A cyber-espionage group known as ToddyCat, believed to have ties to China, has been observed exploiting a security flaw in ESET’s software to deliver a new and previously undocumented malware strain called TCESB, according to fresh findings by cybersecurity firm Kaspersky.
The flaw, tracked as CVE-2024-11859, existed in ESET’s Command Line Scanner.
It improperly prioritized the current working directory when searching for the Windows system file “version.dll,” making it possible for attackers to substitute a malicious version of the file and gain control of the software’s behavior through a method known as DLL Search Order Hijacking.

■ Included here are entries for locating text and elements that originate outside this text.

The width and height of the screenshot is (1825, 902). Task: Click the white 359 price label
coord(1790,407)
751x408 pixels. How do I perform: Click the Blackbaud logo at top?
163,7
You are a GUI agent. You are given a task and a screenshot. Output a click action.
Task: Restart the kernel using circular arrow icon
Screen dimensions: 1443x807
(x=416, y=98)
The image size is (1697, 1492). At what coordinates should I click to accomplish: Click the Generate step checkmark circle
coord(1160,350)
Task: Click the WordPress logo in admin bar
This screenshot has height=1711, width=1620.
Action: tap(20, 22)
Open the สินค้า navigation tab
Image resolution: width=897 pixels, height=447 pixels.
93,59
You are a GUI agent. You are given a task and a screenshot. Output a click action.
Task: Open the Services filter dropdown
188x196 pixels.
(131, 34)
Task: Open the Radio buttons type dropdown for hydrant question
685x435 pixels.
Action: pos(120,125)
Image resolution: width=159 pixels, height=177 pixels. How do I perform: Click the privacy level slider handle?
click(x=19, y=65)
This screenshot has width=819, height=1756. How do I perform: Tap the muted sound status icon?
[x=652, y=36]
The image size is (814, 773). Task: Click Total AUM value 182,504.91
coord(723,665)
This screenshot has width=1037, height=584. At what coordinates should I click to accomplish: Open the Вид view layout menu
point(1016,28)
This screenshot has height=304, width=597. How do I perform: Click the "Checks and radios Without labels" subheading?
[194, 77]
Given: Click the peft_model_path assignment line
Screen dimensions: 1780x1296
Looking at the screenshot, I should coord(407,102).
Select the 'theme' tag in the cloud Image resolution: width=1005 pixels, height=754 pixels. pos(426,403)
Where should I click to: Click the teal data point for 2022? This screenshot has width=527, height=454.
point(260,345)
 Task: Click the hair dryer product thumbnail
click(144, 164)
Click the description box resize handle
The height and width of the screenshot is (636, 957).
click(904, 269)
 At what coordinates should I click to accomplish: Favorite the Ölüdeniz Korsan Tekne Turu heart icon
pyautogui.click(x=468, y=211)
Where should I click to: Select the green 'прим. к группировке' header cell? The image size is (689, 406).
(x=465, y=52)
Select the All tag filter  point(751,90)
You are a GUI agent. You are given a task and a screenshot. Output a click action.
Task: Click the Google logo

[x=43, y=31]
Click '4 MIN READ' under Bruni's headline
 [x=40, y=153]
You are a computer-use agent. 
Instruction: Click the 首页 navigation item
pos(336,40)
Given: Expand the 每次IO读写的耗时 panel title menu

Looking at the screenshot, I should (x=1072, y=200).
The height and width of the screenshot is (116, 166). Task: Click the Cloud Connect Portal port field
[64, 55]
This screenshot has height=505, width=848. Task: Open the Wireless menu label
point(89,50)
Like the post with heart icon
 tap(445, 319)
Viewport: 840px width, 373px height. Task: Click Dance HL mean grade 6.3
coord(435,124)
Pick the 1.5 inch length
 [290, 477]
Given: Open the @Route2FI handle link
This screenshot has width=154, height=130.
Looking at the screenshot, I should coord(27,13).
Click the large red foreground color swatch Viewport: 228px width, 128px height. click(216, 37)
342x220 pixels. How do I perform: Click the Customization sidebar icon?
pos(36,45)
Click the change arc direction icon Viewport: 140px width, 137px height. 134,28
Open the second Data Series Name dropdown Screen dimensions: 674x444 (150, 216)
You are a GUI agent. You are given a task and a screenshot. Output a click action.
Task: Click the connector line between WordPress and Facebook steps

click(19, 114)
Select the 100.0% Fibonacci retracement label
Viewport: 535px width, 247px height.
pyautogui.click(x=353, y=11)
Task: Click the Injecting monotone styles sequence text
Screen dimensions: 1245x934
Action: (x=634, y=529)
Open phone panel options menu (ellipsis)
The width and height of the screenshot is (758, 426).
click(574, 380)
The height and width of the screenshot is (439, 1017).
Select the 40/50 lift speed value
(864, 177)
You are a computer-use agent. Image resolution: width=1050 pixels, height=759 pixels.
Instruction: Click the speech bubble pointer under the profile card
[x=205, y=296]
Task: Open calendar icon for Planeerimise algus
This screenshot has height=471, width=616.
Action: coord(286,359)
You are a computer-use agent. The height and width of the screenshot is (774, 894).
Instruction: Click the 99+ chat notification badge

ESET has since released security updates in January 2025 to correct the issue, noting that attackers would still require administrative privileges to take advantage of the bug.
Kaspersky’s research linked this technique to ToddyCat activity discovered in early 2024, where the suspicious “version.dll” file was planted in temporary directories on compromised systems. TCESB, the malware delivered via this method, had not been linked to the group before. It is engineered to evade monitoring tools and security defenses by executing payloads discreetly.
TCESB is based on a modified version of the open-source tool EDRSandBlast, designed to tamper with low-level Windows kernel structures. It specifically targets mechanisms used by security solutions to track system events, effectively blinding them to malicious activity.
To perform these actions, TCESB employs a Bring Your Own Vulnerable Driver (BYOVD) tactic, installing an outdated Dell driver (DBUtilDrv2.sys) that contains a known vulnerability (CVE-2021-36276).
This method grants the malware elevated access to the system, enabling it to bypass protections and alter kernel processes. Similar drivers have been misused in the past, notably by other threat actors like the North Korea-linked Lazarus Group.
Once the vulnerable driver is active, TCESB runs a loop that monitors for a payload file with a specific name.
When the file appears, it is decrypted using AES-128 encryption and executed immediately. However, the payloads themselves were not recovered during analysis.
Security analysts recommend that organizations remain vigilant by tracking the installation of drivers with known weaknesses and watching for kernel-level activity that shouldn’t typically occur, especially in environments not configured for debugging.
The discovery further highlights ToddyCat’s ability to adapt and refine its tools.
The group has been active since at least 2020, frequently targeting entities in the Asia-Pacific region with long-term, data-driven attacks.